A pre-emptive RBA rates strike

The Reserve Bank's last rate cut was clearly based on its concerns about Europe, but with domestic data still strong, a further reduction to the cash rate should not be expected unless offshore conditions implode.

The Reserve Bank minutes for its June board meeting shows that the decision to trim official rates by 25 basis points was finely balanced decision and how concerned the board members were about events offshore.

In fact that’s the expression – ‘’finely balanced’’ – that the board used to describe the arguments for and against a rate cut.

The board members weren’t concerned about domestic conditions, with domestic data not suggesting any significant wakening in conditions. They were, however, worried about the significant increase in uncertainty in Europe, the softening in global economic activity it was producing and the further risk-aversion it would generate in Australia and offshore.

From the minutes it is possible to come to a conclusion that if Europe stabilises the RBA will feel little pressure to cut rates further. That inclination to sit on its hands would have been reinforced by the recent surprisingly robust GDP and jobs numbers.

That is, however, a big ‘’if.’’

The outcome of the re-run of the elections in Greece, where the pro-bailout/austerity parties emerged with a majority, might have been expected to defuse the building tensions in Europe. Certainly a victory for the anti-austerity forces could have ignited chaos.

Any relief the markets felt, however, was very short-lived. The Greeks have bought themselves a bit of time, but even the pro-bailout parties want less austerity and the strength of the showing by the radical socialists underscores the continuing potential for social upheaval if the rest of the eurozone isn’t prepared to concede something substantial.

Worse, even as the election result was being broadcast the markets were focusing on a much bigger target, Spain, with the yields on its 10-year sovereign debt spiking above seven per cent despite a proposed $US125 billion bail-out of its banking system. Yields on Italy’s bonds are also on the move again.

Meanwhile, in Mexico, the G-20 leaders were urging the Europeans to do whatever it takes to defuse the eurozone crisis, including more growth-oriented policies – and being told by the Europeans to butt out and stop lecturing them on how to manage their affairs.

European Commission president Jose Barroso and European Council president Herman Van Rompuy are urging the rest of the world, and markets in particular, to focus on a scheduled European Union summit at the end of the month where they expected the EU to move closer to political and economic integration. Unfortunately, however, they are also warning not to expect early action.
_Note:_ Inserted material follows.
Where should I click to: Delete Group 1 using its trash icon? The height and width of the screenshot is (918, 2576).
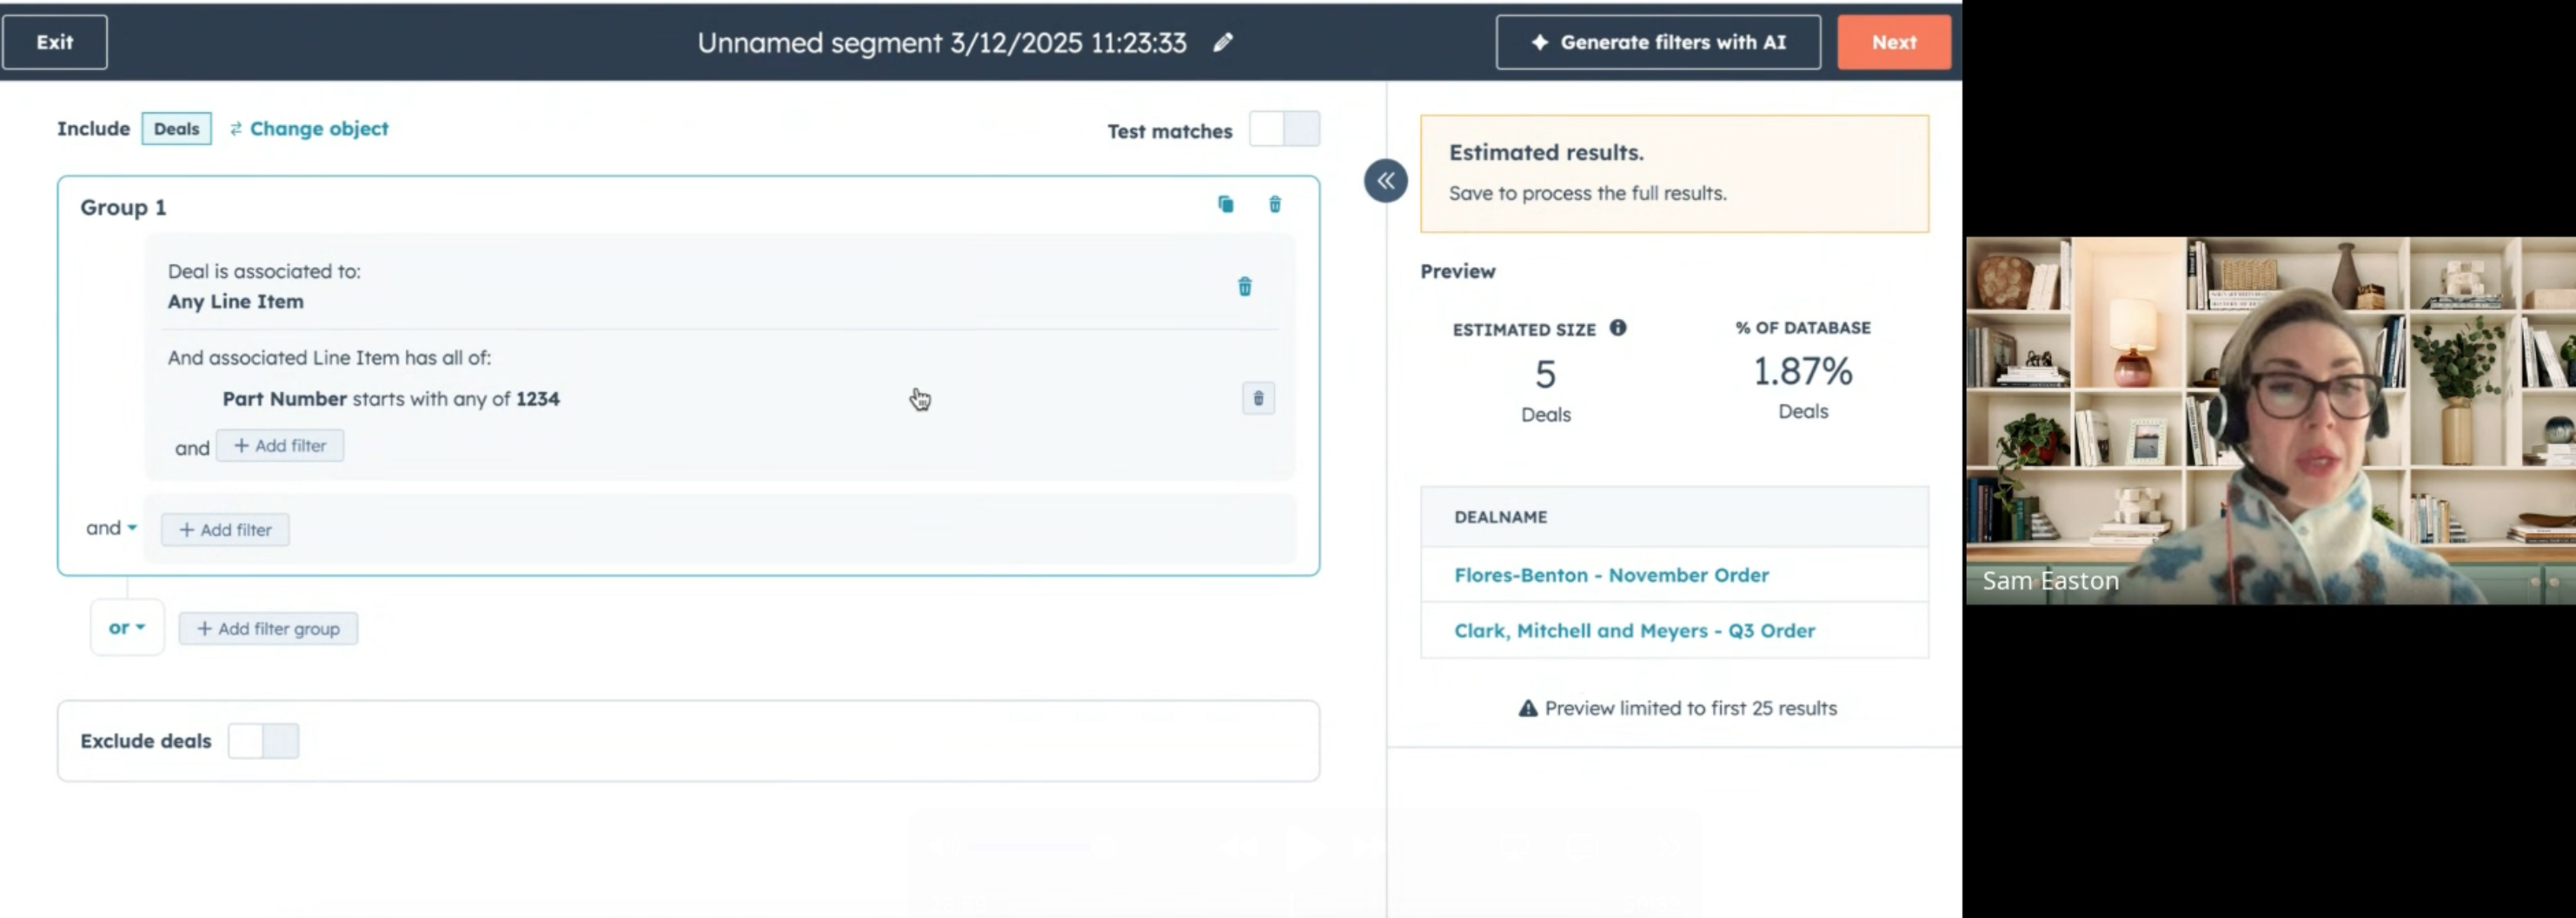pyautogui.click(x=1275, y=204)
‘’I can assure you that even if we in June will not take definitive decisions, the path, the trajectory is very clear for everybody. In this case the pace is less important than the decision we make,’’ Van Rompuy said.

Having watched the eurozone plunge into an ever-deepening and increasingly insoluble crisis over the past 12 months, all the while trying to buy time and continue kicking cans down the road, the rest of the world won’t take much comfort from that.

While in this economy the effects of the carbon tax and the contractionary effects of the May budget are yet to be felt, the 75 basis points of back-to-back reductions in official rates, most of which were passed on by the banks, will to some extent act as a counter-veiling force. The boom in resources investment and the spill-over effects for the wider economy is continuing despite China’s slowdown.

With the RBA’s cash rate having helped push average mortgage rates down to about 40 basis points below their long-term average, it would appear from the minutes that barring some shock domestic economic development, the RBA sees the last cut as pre-emptive and as insurance against external threat.

Unless that threat materialises – and given the inability of the Europeans to get their act together and come up with some kind of holistic approach to stabilising the eurozone, one can’t discount the continuing risk of an implosion in Europe that sends destabilising shock waves through global markets and economies – the minutes suggest that one wouldn’t bet on another rate cut anytime soon.